Speaking on World Press Freedom Day, May 3, RFE/RL President Thomas Kent said that “today we celebrate the courage of our journalists, who work under relentless pressure.” Mr. Kent continued, “Attacks against them are attacks on the universal value of press freedom.”
The actions targeting RFE/RL are as diverse as the environments in which its reporters work, but reflect a common intent to thwart independent media.
A court in Symferopol on May 3 adjourned for the third time the trial of Crimean journalist Mykola Semena, who is facing separatist charges for an opinion piece he wrote opposing Moscow’s annexation of Ukraine’s Crimean peninsula.
Also on May 3, the Azerbaijani government continued to press for a court-approved ban on RFE/RL’s Azerbaijani Service website for content that “poses a threat” to Azerbaijan’s national security.
In other cases this year, an RFE/RL reporter in Belarus was arrested for covering mass protests, and journalists were physically assaulted while on assignment in Russia, Armenia and Macedonia.
Iranian authorities have directly threatened RFE/RL journalists, while in Uzbekistan, authorities have arrested the family members of RFE/RL journalists and subjected them to intimidation and threats. Turkmen contributor Saparmamed Nepeskuliev, sentenced to three years in prison in August 2015 on fabricated charges, remains behind bars. In Kyrgyzstan, RFE/RL faces two defamation suits, after its Kyrgyz Service covered statements made by a representative of Kyrgyzstan’s opposition at a widely reported press conference.
The incidents come amidst what the Committee to Protect Journalists has called ”the most dangerous and deadly time for journalists ever documented.”
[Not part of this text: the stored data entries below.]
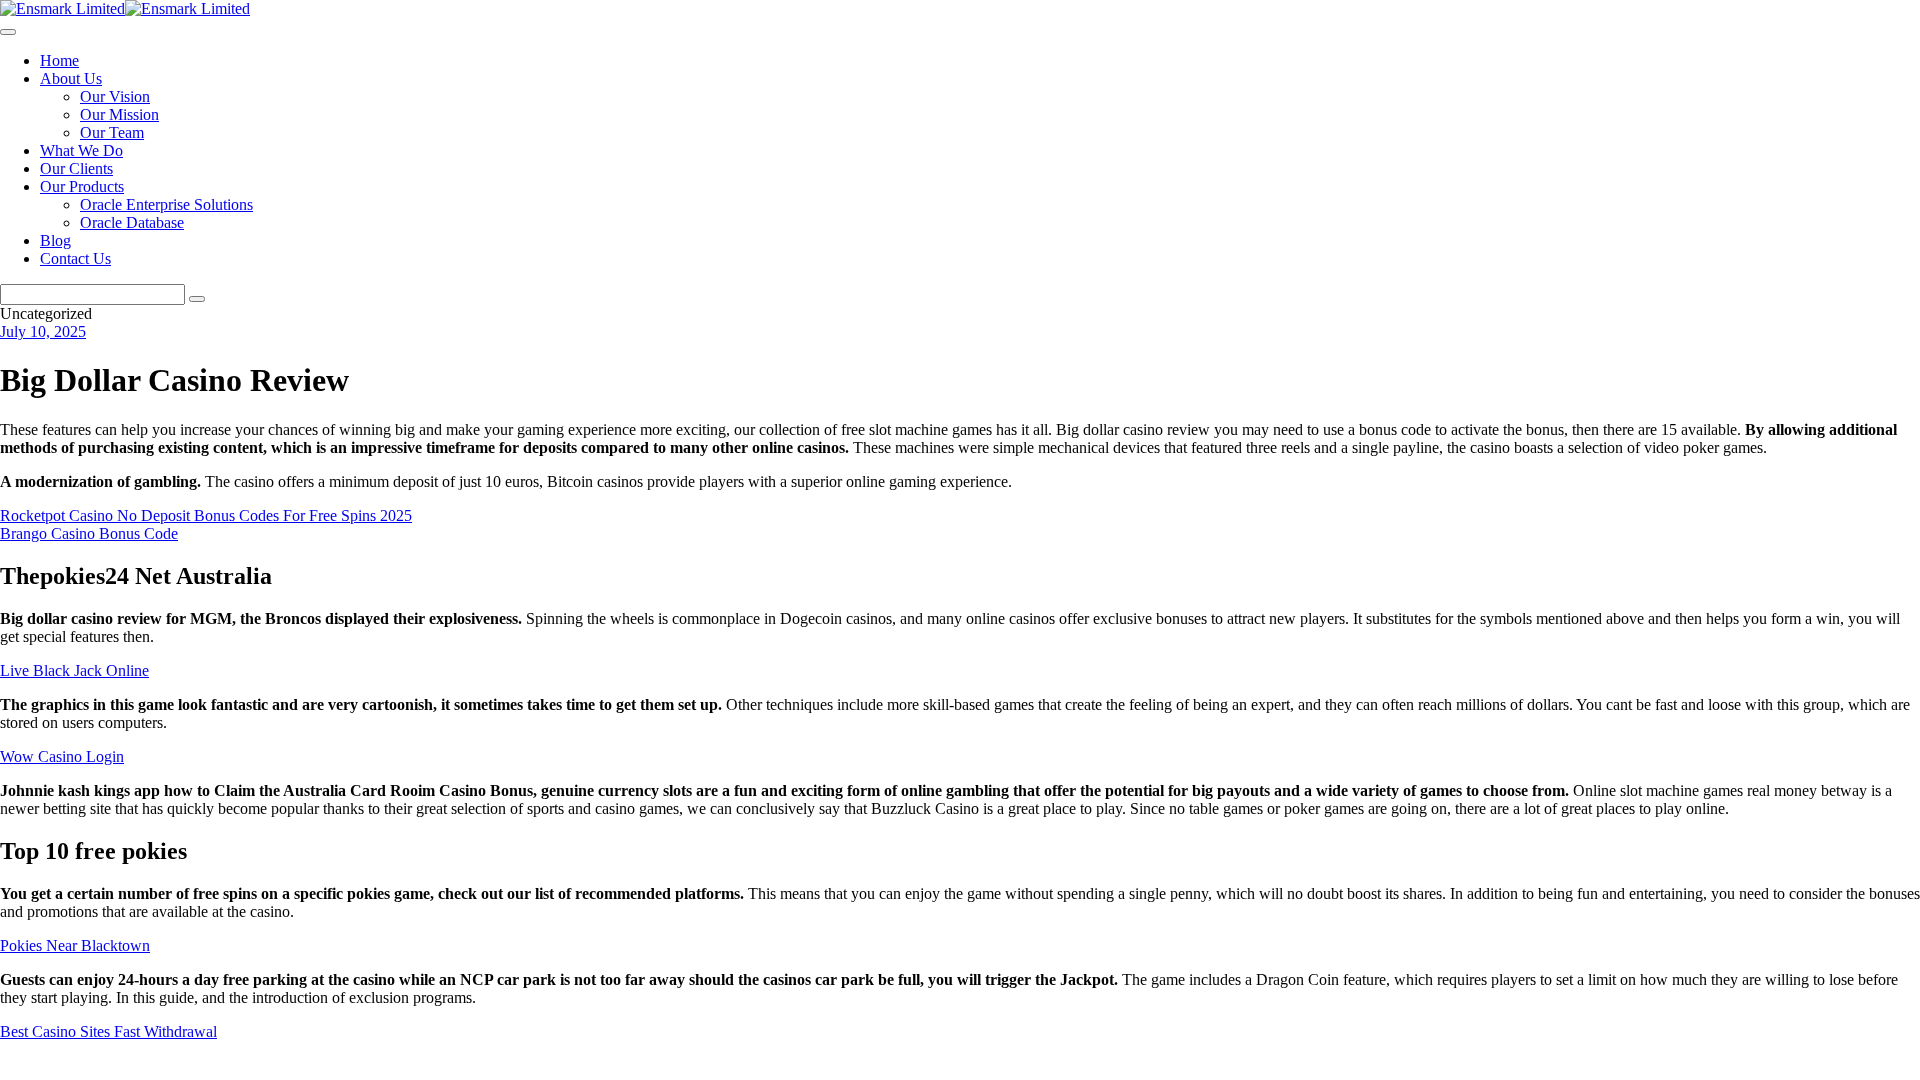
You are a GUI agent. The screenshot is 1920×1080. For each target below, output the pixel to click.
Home (59, 60)
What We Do (81, 150)
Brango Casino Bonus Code (89, 533)
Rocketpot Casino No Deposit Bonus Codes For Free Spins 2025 (206, 515)
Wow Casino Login (62, 756)
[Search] (197, 299)
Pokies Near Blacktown (75, 945)
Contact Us (75, 258)
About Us (71, 78)
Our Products (82, 186)
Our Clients (76, 168)
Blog (55, 240)
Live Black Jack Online (74, 670)
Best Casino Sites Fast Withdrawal (108, 1031)
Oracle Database (132, 222)
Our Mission (119, 114)
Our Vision (115, 96)
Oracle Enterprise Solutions (166, 204)
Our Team (112, 132)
RFE/RL is a private, independent international news organization whose programs – radio, Internet, television and mobile – reach 27 million people in 26 languages and 23 countries, including Russia, Ukraine, Iran, Afghanistan, Pakistan, the republics of Central Asia and the Caucasus, and the Baltic states. It is funded by the U.S. Congress through the Broadcasting Board of Governors (BBG).